Aspire TV was an Australian advertorial datacasting channel launched on 21 May 2013. The channel operated a full-time format of mostly US produced paid programming and, to a lesser extent, other paid program content including religious programming. Though datacasting was intended by the Labor government of the time to broadcast telecourses and other non-commercial content, without any legislative restriction on its use, most Australian broadcasters have utilized the datacasting services for teleshopping instead.

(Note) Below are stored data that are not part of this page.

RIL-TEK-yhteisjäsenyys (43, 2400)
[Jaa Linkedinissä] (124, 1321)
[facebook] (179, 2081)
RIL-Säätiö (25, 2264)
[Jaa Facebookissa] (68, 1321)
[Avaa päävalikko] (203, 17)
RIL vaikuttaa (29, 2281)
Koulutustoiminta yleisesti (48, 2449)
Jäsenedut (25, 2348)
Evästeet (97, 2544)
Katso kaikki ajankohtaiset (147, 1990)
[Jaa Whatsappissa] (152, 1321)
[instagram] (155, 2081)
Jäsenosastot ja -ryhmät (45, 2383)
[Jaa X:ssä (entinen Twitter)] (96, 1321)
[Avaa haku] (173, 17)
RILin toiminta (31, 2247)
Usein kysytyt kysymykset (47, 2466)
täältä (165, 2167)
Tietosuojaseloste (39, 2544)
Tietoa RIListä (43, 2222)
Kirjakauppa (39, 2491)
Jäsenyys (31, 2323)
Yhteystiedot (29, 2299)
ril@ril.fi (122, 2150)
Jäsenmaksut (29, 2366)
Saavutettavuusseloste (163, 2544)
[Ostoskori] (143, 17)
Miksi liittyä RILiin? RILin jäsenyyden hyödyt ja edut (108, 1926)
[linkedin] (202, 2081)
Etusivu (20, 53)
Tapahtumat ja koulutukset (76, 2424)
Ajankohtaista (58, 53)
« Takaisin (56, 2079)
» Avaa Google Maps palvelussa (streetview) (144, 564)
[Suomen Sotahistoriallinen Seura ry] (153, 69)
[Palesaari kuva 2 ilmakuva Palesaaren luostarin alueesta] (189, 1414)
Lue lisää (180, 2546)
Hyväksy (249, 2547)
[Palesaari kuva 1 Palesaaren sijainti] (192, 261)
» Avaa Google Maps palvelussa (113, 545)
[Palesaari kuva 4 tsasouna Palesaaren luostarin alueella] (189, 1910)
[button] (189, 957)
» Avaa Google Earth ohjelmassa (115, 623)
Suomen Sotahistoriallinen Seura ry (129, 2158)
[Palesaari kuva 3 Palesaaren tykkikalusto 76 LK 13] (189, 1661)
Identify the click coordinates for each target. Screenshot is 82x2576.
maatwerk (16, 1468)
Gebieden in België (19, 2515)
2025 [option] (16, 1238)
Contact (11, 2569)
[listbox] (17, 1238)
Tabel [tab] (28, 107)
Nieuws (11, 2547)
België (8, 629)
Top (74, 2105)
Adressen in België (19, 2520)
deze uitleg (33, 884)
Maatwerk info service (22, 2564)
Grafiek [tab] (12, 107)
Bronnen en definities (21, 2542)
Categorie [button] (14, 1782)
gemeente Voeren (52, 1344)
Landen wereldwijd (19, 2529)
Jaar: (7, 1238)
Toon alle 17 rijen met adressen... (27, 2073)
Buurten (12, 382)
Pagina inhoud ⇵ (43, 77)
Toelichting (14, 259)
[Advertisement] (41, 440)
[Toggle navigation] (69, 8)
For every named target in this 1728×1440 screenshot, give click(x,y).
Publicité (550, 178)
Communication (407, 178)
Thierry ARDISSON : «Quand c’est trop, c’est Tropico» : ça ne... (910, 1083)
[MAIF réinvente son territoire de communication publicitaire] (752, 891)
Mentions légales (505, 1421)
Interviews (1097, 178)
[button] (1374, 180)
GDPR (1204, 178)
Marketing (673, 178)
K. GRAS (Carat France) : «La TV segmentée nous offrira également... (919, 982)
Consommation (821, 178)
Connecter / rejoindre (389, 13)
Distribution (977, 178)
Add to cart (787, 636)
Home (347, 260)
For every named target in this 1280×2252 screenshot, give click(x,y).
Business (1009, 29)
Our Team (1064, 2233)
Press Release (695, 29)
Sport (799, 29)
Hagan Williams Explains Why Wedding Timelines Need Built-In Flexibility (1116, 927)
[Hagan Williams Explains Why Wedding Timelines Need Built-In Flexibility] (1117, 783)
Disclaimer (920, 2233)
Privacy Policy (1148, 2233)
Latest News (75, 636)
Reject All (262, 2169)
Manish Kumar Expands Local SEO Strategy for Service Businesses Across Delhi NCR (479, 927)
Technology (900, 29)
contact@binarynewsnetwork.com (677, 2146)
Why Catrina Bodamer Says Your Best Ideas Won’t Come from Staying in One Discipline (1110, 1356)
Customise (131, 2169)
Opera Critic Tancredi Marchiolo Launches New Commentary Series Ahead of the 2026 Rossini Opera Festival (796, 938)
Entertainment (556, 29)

For the most part however, the general public has ignored these datacasting teleshopping channels, resulting in their swift discontinuation.

Aspire TV ceased broadcasting in Tasmania and Darwin on 29 August 2015 in order to accommodate for the launch of Racing.com; and in Spencer Gulf, SA and Broken Hill, NSW via SGS/SCN on 1 July 2016. In Northern NSW, Aspire TV ceased broadcasting via Ten Northern NSW on 31 August 2017, due to rival WIN Television taking over ownership of NRN. In Southern NSW, Regional Victoria and Regional Queensland, Aspire TV ceased broadcasting on 31 July 2021 to accommodate for the launch of Sky News Regional.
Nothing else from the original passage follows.